L'administration et ses chatbots
Les administrations publiques multiplient les projets de chatbot destinés aux citoyens et résidents. Les arguments utilisés pour légitimer ces déploiements tiennent-ils la route?
Les administrations publiques font montre d’un grand appétit pour les chatbots destinés au public. De multiples projets et déploiements sont en cours au sein de la Confédération et les cantons ne sont pas en reste. Dans de nombreuses démarches administratives, les résidents auront donc de plus en plus affaire à des agents conversationnels.
Pour motiver ces développements, les administrations expliquent en général que les informations sont parfois complexes et difficiles à trouver sur leurs sites web, et que la population souhaite obtenir des réponses 24h/24 et 7 jours/7. Les chatbots sont aussi vus comme un moyen de montrer que l’Etat n’est pas à la traîne en matière de numérisation et d’offrir une expérience améliorée renforçant la confiance des citoyens. Quant aux craintes, elles sont balayées par l’idée que les dangers d’un chatbot sont relativement anodins par rapport à d’autres possibilités de recourir à l’IA dans le domaine public.

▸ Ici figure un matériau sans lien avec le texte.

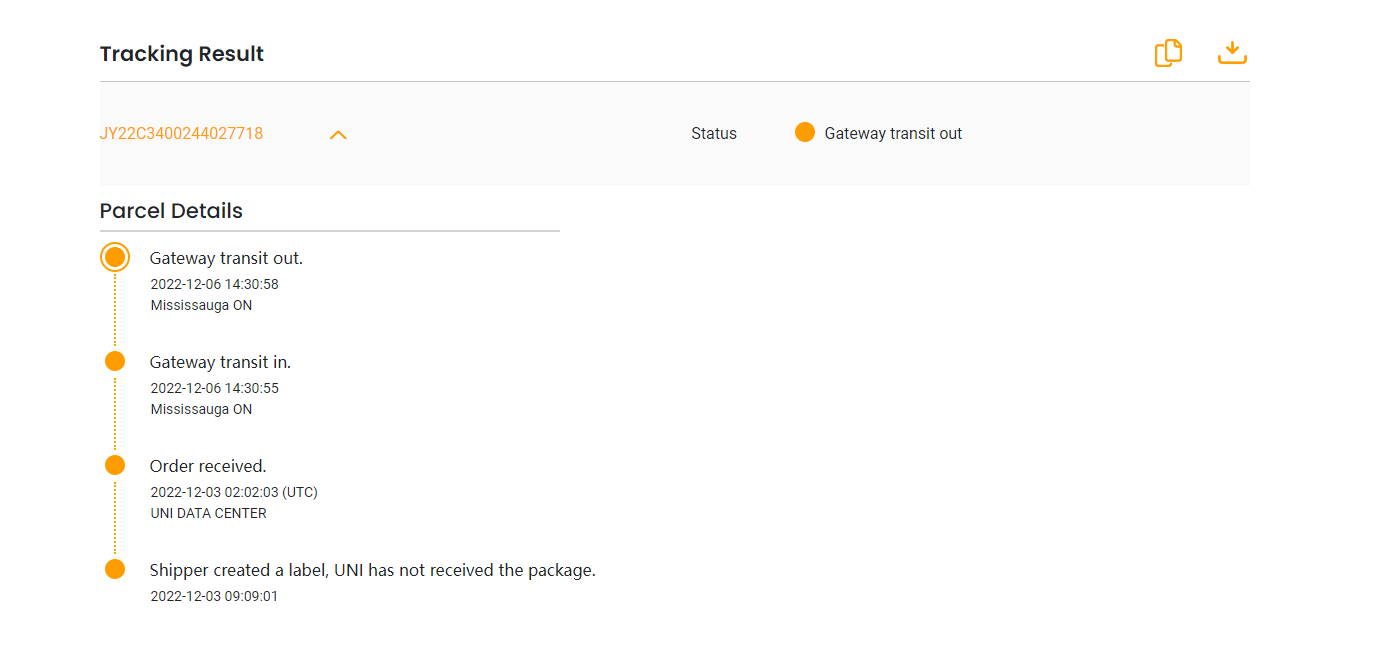Click tracking number JY22C3400244027718
Viewport: 1376px width, 657px height.
pyautogui.click(x=181, y=134)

Ces arguments sont très discutables. On peut d’abord se demander si la population souhaite véritablement une administration disponible à toute heure, si elle ne préférerait pas surtout avoir rapidement une personne compétente au bout du fil aux heures de bureau, et si le recours à un chatbot pour y suppléer n’est pas en tant que tel un sujet justifiant un débat public.

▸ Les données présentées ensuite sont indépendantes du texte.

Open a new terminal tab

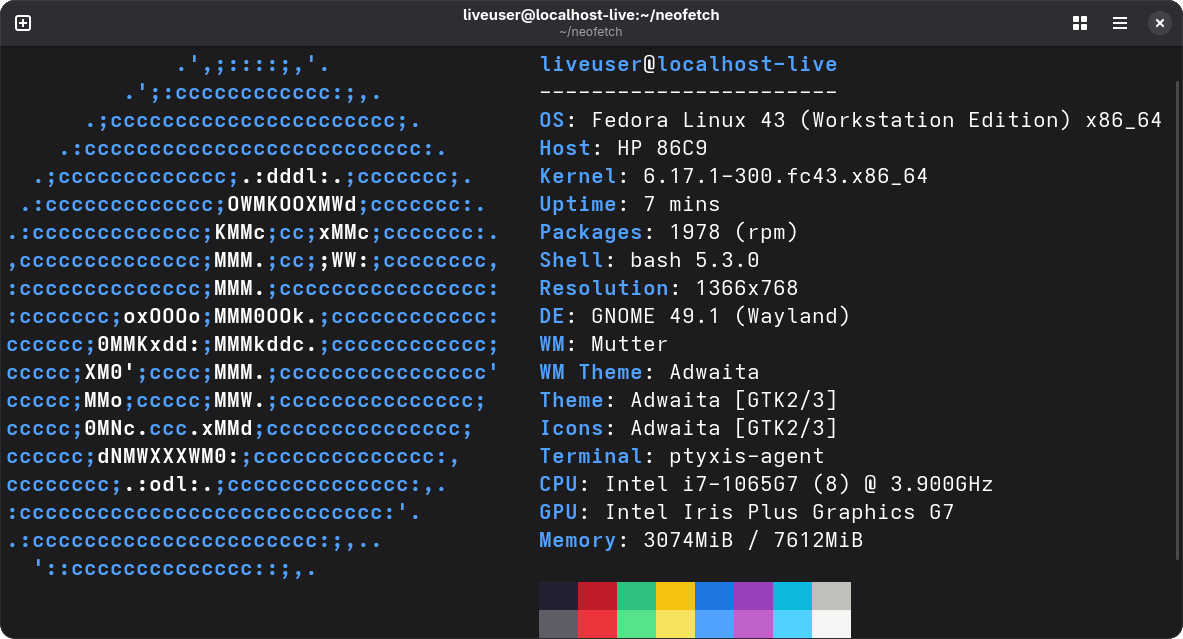pos(23,23)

Ensuite, il y a l’argument des informations complexes et difficiles à trouver. En d’autres termes, au lieu d’œuvrer à simplifier les procédures et de gérer de personne à personne les décalages entre la réalité bureaucratique et celle des citoyens, on confie à un chatbot la tâche d’informer et d’interagir efficacement avec des interlocuteurs frustrés. «Dans une bureaucratie pleinement développée, on ne trouve plus personne avec qui l’on puisse discuter, à qui l’on puisse exposer ses griefs, ou sur qui un pouvoir puisse être exercé», écrit Hannah Arendt.

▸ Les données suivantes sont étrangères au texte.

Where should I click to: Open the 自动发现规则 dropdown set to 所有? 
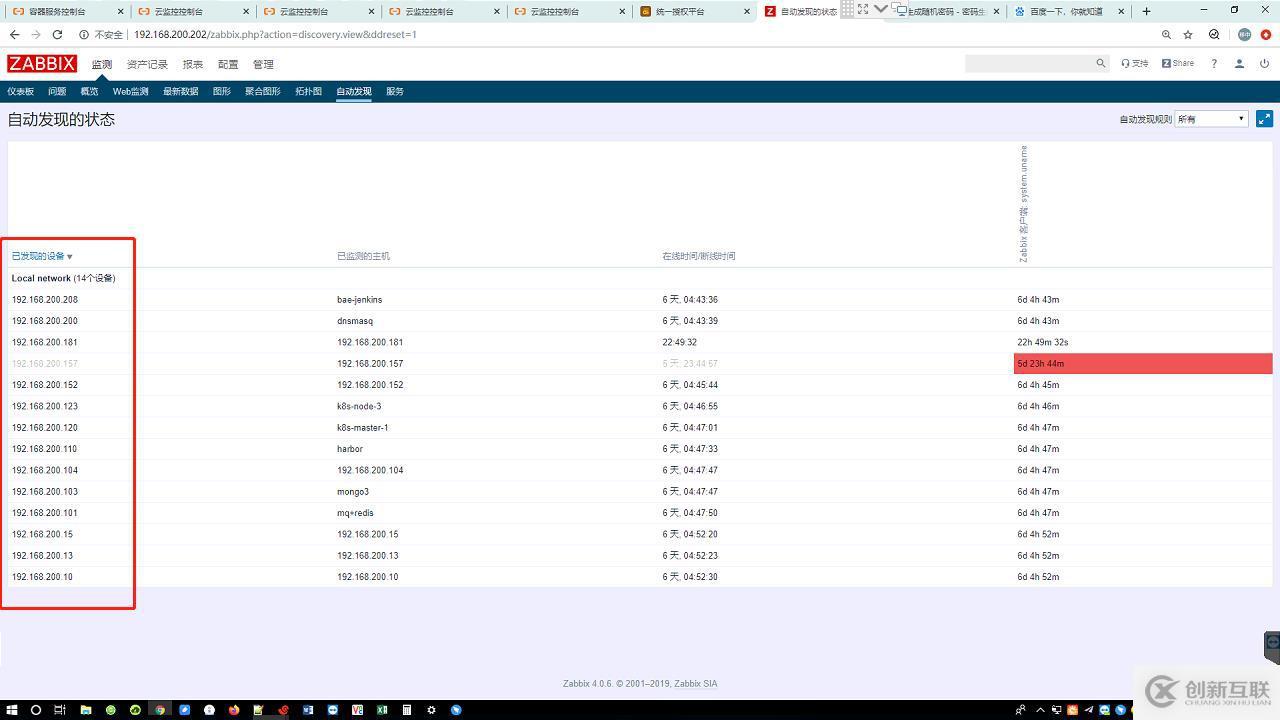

Sans compter qu’avec les chatbots avancés s’appuyant sur des modèles de langage, on accepte de facto qu’ils produiront des énoncés pas entièrement explicables, et même parfois altérés, incorrects et incohérents. On tolère notamment que la même question posée plusieurs fois puisse déboucher sur des réponses distinctes. Kafka n’avait pas osé y songer.
Et toute cette «expérience améliorée» est censée renforcer la confiance. Autant le dire, dans une telle acception, la confiance ressemble davantage à la satisfaction des utilisateurs d’une boutique en ligne, qu’à celle attendue d’une population à l’égard de son administration.